Could we have public schools? Clearly the new Term 17 would make it a lot easier than under the existing Term 17. We could have them today. It might be more difficult, but we could this develop today. The sense is that the government does not want them. We do not want to talk down that road at all. We are very pleased to continue denominationally based schools. The question is how many will be shared and how many will remain single denominations operating schools for their own purposes very much like they do today? The language that surrounds public schooling, secular schooling and the jurisprudence in the courts surrounding that issue frankly scares the government and scares many of the rights holders in Newfoundland and Labrador with respect to the continued ability to exercise the fundamental rights in all the schools for religious observances, practices and the teaching of different religious denominations.

I hope that answered the question.

Senator Beaudoin: Mr. Minister, I wish to thank you very much for the decision of your cabinet in relation to French schools. I think it is a very important question. That fact is not before the Senate because we are dealing with the proposed Term 17. French in the school is not the same thing as denominational rights in schools, but the same point of view may prevail here. I am glad that the cabinet made such a decision.

I think we have had a fantastic debate on all points dealing with Term 17. I agree with you that the crux of the matter is the phrase "subject to provincial legislation". I agree that the text refers to denominational rights very often. I certainly agree with you that Ian Binnie and Colin Irving disagree. There is no doubt in the world. They are two top lawyers in this country.
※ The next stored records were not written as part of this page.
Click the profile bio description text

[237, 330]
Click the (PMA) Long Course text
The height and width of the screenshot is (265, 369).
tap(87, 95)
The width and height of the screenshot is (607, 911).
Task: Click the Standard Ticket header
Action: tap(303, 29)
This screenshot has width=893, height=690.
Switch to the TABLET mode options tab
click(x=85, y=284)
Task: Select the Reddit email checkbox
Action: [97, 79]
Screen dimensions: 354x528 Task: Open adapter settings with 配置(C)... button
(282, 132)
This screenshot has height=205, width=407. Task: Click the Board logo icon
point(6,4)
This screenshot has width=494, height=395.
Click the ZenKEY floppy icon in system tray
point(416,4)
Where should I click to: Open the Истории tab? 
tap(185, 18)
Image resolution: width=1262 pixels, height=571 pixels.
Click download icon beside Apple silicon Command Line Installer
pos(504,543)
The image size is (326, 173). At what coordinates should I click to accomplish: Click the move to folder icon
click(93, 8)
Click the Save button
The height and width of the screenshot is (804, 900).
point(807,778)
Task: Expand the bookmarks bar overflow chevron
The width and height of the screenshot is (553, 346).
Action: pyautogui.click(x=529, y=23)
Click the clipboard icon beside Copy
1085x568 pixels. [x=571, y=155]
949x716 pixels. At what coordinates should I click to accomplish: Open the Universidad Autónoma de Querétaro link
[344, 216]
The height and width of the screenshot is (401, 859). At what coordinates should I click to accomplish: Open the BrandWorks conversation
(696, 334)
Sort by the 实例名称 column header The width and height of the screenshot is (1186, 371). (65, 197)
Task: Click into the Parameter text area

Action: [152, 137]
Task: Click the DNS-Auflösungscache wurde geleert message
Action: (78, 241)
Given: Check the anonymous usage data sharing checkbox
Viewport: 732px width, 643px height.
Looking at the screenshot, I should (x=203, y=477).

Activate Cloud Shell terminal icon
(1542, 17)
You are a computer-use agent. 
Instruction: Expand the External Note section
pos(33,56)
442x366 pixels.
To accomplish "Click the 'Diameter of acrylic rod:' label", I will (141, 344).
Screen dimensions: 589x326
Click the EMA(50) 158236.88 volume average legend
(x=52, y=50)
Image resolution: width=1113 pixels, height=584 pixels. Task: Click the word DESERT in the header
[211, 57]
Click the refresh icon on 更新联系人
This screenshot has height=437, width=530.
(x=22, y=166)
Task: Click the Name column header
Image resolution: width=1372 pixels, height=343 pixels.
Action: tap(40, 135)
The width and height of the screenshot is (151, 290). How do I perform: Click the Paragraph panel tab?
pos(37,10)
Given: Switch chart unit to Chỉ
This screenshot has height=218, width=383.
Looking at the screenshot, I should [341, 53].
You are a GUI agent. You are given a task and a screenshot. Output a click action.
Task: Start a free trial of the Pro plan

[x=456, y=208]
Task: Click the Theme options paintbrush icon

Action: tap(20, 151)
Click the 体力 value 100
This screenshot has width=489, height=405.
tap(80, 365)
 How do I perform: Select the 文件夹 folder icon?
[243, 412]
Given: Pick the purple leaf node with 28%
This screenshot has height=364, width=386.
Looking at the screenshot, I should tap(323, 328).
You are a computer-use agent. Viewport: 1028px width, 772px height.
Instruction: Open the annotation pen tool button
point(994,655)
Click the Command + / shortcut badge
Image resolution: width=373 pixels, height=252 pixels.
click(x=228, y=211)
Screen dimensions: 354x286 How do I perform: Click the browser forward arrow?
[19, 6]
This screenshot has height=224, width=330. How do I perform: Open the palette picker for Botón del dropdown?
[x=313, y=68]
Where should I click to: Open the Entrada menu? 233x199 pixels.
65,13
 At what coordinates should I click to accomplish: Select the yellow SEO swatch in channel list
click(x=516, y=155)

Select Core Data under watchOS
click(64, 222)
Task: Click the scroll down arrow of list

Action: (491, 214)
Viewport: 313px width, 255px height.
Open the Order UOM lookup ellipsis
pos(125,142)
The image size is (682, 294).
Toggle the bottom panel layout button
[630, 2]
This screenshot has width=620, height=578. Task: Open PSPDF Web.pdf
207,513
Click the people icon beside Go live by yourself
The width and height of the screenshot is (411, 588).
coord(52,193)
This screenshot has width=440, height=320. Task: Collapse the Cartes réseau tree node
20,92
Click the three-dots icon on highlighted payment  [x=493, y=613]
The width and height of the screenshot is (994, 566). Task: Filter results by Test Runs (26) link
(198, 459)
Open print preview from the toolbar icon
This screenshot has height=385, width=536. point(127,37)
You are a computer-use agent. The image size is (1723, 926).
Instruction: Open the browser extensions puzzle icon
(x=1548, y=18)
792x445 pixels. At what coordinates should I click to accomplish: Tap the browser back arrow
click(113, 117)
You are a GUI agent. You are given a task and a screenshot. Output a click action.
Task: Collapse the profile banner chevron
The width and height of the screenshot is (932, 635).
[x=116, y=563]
Since we are dealing with a constitutional text, every word has its own importance. I do not know if it is your opinion, but I am quite sure that one day we will have a case on the question of the phrase "subject to provincial legislation". I listened very carefully to your interpretation of that phrase. Other people may have another interpretation of that expression. When we have had difficulties like that, as we did with section 93, it is for the Supreme Court of Canada to decide. As an illustrious chief justice of the United States said, the Constitution is what the judges say it is, particularly the Supreme Court of Canada.

I agree that Term 17 is unique and that Newfoundland has a unique problem. There is no doubt about that. However, my impression is that the Supreme Court will interpret this major amendment in the light of previous jurisprudence and will also give effect to each new term. We cannot terminate that debate. It will be terminated in court one day. What is your opinion on that matter?

Mr. Grimes: Perhaps I might reference the French language issue first.

I have appreciated in my meetings with representatives of the francophone community in Newfoundland and Labrador their approach to this issue. This issue has frustrated them for some time and has been around for a number of years. In all fairness to them, they did not want to frustrate the Government of Newfoundland and Labrador or anyone else with respect to dealing with Term 17 and did not want to suggest to anyone that it was linked directly. They seized the political opportunity most appropriately while there was a public debate that involved the Parliament of Canada. They wanted to also bring forward their concern. They had a commentary and discussion with Premier Tobin during the election and after when this issue was referred to me for resolution rather than go through the courts. I am pleased to report, as I did earlier, that cabinet dealt with the issue last night. There will be enabling legislation, and discussions are ongoing as to the details for the structure of the "commission scolaire".

You seem quite content, senator, to suggest that this will end up in court. I have only been in politics a short time, some six or seven years. I am still naive enough to suggest that it will not end up in court. With respect to the new term, I believe the same spirit of cooperation that prevailed in previous meetings with representatives of the denominations will be there. When this new term is passed, I also believe that in the discussions through next fall that lead to uniformly applicable legislation, the people and the rights holders will be satisfied and convinced that their rights are not being seriously infringed or expunged. Their rights are being spelled out in the Constitution. They are being upheld in a piece of legislation. I am not at all sure that it will end up in court at any point in time.

Lawyers will better advise me afterwards, but my understanding is that when pieces of legislation are challenged, even before the Supreme Court of Canada, public statements are admitted into evidence in Hansard, documents from legislatures and commentary from ministers of the Crown, from premiers and from politicians indicating the intent of a piece of legislation. The court decision has hinged upon what the government said it intended to do.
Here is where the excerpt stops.